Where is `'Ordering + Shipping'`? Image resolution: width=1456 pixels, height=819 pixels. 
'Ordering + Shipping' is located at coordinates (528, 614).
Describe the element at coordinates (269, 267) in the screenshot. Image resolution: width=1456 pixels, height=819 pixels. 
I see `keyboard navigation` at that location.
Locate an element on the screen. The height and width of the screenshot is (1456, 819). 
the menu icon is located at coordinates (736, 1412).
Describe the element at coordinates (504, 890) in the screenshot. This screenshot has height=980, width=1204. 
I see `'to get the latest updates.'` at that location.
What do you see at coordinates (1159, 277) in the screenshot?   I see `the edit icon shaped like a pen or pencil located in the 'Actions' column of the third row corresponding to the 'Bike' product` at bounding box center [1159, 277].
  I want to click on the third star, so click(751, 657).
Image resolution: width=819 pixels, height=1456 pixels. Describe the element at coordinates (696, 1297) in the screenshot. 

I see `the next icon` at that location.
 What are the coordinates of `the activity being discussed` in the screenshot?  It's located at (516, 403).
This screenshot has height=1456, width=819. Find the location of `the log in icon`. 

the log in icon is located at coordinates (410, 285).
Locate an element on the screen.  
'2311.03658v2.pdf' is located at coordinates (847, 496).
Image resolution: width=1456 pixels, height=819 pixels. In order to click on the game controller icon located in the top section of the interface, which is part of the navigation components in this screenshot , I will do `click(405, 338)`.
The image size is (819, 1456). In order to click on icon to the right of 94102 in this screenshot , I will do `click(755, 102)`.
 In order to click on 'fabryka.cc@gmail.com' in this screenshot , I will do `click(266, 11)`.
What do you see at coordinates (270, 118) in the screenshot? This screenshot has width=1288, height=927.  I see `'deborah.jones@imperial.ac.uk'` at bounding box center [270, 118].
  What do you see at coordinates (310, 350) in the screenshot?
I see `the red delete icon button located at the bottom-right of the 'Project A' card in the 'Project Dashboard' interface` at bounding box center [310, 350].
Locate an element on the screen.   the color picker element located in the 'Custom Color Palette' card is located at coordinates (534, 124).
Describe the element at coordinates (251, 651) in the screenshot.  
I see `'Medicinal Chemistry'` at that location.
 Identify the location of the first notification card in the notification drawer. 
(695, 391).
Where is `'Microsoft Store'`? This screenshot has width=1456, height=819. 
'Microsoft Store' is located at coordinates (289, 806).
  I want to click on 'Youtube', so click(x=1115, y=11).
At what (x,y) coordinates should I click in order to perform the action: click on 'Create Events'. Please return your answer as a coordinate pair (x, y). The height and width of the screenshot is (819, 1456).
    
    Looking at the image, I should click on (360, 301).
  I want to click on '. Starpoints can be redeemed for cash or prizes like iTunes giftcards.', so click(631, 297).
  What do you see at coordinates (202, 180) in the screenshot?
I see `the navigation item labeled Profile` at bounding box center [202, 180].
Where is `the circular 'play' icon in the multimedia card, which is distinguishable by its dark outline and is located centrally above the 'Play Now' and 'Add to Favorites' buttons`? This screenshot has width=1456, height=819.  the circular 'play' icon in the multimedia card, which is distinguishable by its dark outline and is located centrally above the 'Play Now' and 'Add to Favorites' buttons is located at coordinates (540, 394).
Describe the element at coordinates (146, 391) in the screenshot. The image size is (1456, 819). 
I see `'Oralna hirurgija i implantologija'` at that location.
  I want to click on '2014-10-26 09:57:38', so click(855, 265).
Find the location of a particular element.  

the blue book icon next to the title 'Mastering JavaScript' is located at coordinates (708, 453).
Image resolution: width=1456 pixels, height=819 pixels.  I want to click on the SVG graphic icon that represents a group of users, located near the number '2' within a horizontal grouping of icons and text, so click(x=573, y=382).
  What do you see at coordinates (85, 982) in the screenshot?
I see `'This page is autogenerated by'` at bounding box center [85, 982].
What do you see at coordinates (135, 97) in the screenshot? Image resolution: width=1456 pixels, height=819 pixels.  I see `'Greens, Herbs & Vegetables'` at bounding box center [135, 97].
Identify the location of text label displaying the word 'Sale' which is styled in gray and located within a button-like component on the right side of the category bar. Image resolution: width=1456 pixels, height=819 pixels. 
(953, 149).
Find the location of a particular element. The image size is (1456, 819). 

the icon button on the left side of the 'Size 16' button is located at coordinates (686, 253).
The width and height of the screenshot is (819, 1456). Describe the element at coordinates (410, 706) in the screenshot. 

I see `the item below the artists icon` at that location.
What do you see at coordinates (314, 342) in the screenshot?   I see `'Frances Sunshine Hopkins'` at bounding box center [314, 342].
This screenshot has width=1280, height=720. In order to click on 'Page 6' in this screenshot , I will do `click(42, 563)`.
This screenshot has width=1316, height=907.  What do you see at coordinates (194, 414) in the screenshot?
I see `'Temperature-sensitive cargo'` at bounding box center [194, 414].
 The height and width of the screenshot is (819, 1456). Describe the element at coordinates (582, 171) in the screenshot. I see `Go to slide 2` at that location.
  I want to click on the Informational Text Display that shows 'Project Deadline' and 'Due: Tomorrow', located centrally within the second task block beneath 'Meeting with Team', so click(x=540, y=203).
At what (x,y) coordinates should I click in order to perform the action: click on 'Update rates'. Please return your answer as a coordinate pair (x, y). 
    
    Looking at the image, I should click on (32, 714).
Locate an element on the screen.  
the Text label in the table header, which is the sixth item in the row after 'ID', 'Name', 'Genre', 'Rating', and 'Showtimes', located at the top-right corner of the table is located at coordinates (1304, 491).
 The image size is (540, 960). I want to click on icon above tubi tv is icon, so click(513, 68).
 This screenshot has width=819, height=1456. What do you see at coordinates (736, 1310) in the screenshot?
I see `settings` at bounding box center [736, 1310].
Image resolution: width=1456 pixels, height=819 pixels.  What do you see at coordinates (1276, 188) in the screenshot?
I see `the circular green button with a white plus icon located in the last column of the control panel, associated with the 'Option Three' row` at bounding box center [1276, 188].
※ ※ ※
THE PROBLEM:
Can you reproduce all of the rows above verbatim, keeping every character and line break unchanged?

WRITTEN SOLUTION:
Where is `'Ordering + Shipping'`? Image resolution: width=1456 pixels, height=819 pixels. 
'Ordering + Shipping' is located at coordinates (528, 614).
Describe the element at coordinates (269, 267) in the screenshot. Image resolution: width=1456 pixels, height=819 pixels. 
I see `keyboard navigation` at that location.
Locate an element on the screen. The height and width of the screenshot is (1456, 819). 
the menu icon is located at coordinates (736, 1412).
Describe the element at coordinates (504, 890) in the screenshot. This screenshot has height=980, width=1204. 
I see `'to get the latest updates.'` at that location.
What do you see at coordinates (1159, 277) in the screenshot?   I see `the edit icon shaped like a pen or pencil located in the 'Actions' column of the third row corresponding to the 'Bike' product` at bounding box center [1159, 277].
  I want to click on the third star, so click(751, 657).
Image resolution: width=819 pixels, height=1456 pixels. Describe the element at coordinates (696, 1297) in the screenshot. 

I see `the next icon` at that location.
 What are the coordinates of `the activity being discussed` in the screenshot?  It's located at (516, 403).
This screenshot has height=1456, width=819. Find the location of `the log in icon`. 

the log in icon is located at coordinates (410, 285).
Locate an element on the screen.  
'2311.03658v2.pdf' is located at coordinates (847, 496).
Image resolution: width=1456 pixels, height=819 pixels. In order to click on the game controller icon located in the top section of the interface, which is part of the navigation components in this screenshot , I will do `click(405, 338)`.
The image size is (819, 1456). In order to click on icon to the right of 94102 in this screenshot , I will do `click(755, 102)`.
 In order to click on 'fabryka.cc@gmail.com' in this screenshot , I will do `click(266, 11)`.
What do you see at coordinates (270, 118) in the screenshot? This screenshot has width=1288, height=927.  I see `'deborah.jones@imperial.ac.uk'` at bounding box center [270, 118].
  What do you see at coordinates (310, 350) in the screenshot?
I see `the red delete icon button located at the bottom-right of the 'Project A' card in the 'Project Dashboard' interface` at bounding box center [310, 350].
Locate an element on the screen.   the color picker element located in the 'Custom Color Palette' card is located at coordinates (534, 124).
Describe the element at coordinates (251, 651) in the screenshot.  
I see `'Medicinal Chemistry'` at that location.
 Identify the location of the first notification card in the notification drawer. 
(695, 391).
Where is `'Microsoft Store'`? This screenshot has width=1456, height=819. 
'Microsoft Store' is located at coordinates (289, 806).
  I want to click on 'Youtube', so click(x=1115, y=11).
At what (x,y) coordinates should I click in order to perform the action: click on 'Create Events'. Please return your answer as a coordinate pair (x, y). The height and width of the screenshot is (819, 1456).
    
    Looking at the image, I should click on (360, 301).
  I want to click on '. Starpoints can be redeemed for cash or prizes like iTunes giftcards.', so click(631, 297).
  What do you see at coordinates (202, 180) in the screenshot?
I see `the navigation item labeled Profile` at bounding box center [202, 180].
Where is `the circular 'play' icon in the multimedia card, which is distinguishable by its dark outline and is located centrally above the 'Play Now' and 'Add to Favorites' buttons`? This screenshot has width=1456, height=819.  the circular 'play' icon in the multimedia card, which is distinguishable by its dark outline and is located centrally above the 'Play Now' and 'Add to Favorites' buttons is located at coordinates (540, 394).
Describe the element at coordinates (146, 391) in the screenshot. The image size is (1456, 819). 
I see `'Oralna hirurgija i implantologija'` at that location.
  I want to click on '2014-10-26 09:57:38', so click(855, 265).
Find the location of a particular element.  

the blue book icon next to the title 'Mastering JavaScript' is located at coordinates (708, 453).
Image resolution: width=1456 pixels, height=819 pixels.  I want to click on the SVG graphic icon that represents a group of users, located near the number '2' within a horizontal grouping of icons and text, so click(x=573, y=382).
  What do you see at coordinates (85, 982) in the screenshot?
I see `'This page is autogenerated by'` at bounding box center [85, 982].
What do you see at coordinates (135, 97) in the screenshot? Image resolution: width=1456 pixels, height=819 pixels.  I see `'Greens, Herbs & Vegetables'` at bounding box center [135, 97].
Identify the location of text label displaying the word 'Sale' which is styled in gray and located within a button-like component on the right side of the category bar. Image resolution: width=1456 pixels, height=819 pixels. 
(953, 149).
Find the location of a particular element. The image size is (1456, 819). 

the icon button on the left side of the 'Size 16' button is located at coordinates (686, 253).
The width and height of the screenshot is (819, 1456). Describe the element at coordinates (410, 706) in the screenshot. 

I see `the item below the artists icon` at that location.
What do you see at coordinates (314, 342) in the screenshot?   I see `'Frances Sunshine Hopkins'` at bounding box center [314, 342].
This screenshot has width=1280, height=720. In order to click on 'Page 6' in this screenshot , I will do `click(42, 563)`.
This screenshot has width=1316, height=907.  What do you see at coordinates (194, 414) in the screenshot?
I see `'Temperature-sensitive cargo'` at bounding box center [194, 414].
 The height and width of the screenshot is (819, 1456). Describe the element at coordinates (582, 171) in the screenshot. I see `Go to slide 2` at that location.
  I want to click on the Informational Text Display that shows 'Project Deadline' and 'Due: Tomorrow', located centrally within the second task block beneath 'Meeting with Team', so click(x=540, y=203).
At what (x,y) coordinates should I click in order to perform the action: click on 'Update rates'. Please return your answer as a coordinate pair (x, y). 
    
    Looking at the image, I should click on (32, 714).
Locate an element on the screen.  
the Text label in the table header, which is the sixth item in the row after 'ID', 'Name', 'Genre', 'Rating', and 'Showtimes', located at the top-right corner of the table is located at coordinates (1304, 491).
 The image size is (540, 960). I want to click on icon above tubi tv is icon, so click(513, 68).
 This screenshot has width=819, height=1456. What do you see at coordinates (736, 1310) in the screenshot?
I see `settings` at bounding box center [736, 1310].
Image resolution: width=1456 pixels, height=819 pixels.  What do you see at coordinates (1276, 188) in the screenshot?
I see `the circular green button with a white plus icon located in the last column of the control panel, associated with the 'Option Three' row` at bounding box center [1276, 188].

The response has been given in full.